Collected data
━━━━━━
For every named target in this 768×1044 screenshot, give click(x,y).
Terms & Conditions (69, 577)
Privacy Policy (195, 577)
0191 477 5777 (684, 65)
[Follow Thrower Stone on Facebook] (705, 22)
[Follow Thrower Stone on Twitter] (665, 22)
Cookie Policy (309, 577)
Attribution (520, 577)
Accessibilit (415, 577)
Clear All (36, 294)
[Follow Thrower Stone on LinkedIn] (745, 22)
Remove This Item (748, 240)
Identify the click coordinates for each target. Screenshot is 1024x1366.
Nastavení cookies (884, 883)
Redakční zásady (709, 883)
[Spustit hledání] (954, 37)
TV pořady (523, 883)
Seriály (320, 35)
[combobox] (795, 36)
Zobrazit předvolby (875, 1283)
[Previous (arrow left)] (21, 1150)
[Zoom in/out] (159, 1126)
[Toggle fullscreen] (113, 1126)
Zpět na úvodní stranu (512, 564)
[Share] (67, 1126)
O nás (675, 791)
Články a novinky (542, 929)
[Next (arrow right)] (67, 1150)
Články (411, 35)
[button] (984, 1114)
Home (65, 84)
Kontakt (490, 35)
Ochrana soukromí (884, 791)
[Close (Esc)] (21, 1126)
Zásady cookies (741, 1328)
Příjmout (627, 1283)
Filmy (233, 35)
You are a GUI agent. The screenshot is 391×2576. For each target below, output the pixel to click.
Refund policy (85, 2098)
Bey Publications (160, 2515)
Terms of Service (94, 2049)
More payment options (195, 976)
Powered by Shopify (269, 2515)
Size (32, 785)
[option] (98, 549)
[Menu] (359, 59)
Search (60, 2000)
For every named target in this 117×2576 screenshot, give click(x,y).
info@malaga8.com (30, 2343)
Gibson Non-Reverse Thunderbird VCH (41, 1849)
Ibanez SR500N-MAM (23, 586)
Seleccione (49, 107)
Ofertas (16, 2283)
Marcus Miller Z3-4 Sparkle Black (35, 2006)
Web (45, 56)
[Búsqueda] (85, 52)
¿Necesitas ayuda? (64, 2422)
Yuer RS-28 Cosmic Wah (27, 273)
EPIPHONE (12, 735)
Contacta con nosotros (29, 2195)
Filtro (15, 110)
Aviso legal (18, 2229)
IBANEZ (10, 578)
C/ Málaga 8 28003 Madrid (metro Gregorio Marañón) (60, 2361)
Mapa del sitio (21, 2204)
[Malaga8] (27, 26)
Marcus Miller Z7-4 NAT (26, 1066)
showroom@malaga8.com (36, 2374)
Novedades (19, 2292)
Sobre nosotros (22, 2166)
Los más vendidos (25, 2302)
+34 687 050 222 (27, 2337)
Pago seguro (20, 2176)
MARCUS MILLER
━━━━━━
DESCRIPTION OF THE TASK
All that is needed is the exact run of lines above from the line containing "Search (60, 2000)" through the line containing "Web (45, 56)", both of them included.

RESPONSE
Search (60, 2000)
For every named target in this 117×2576 screenshot, give click(x,y).
info@malaga8.com (30, 2343)
Gibson Non-Reverse Thunderbird VCH (41, 1849)
Ibanez SR500N-MAM (23, 586)
Seleccione (49, 107)
Ofertas (16, 2283)
Marcus Miller Z3-4 Sparkle Black (35, 2006)
Web (45, 56)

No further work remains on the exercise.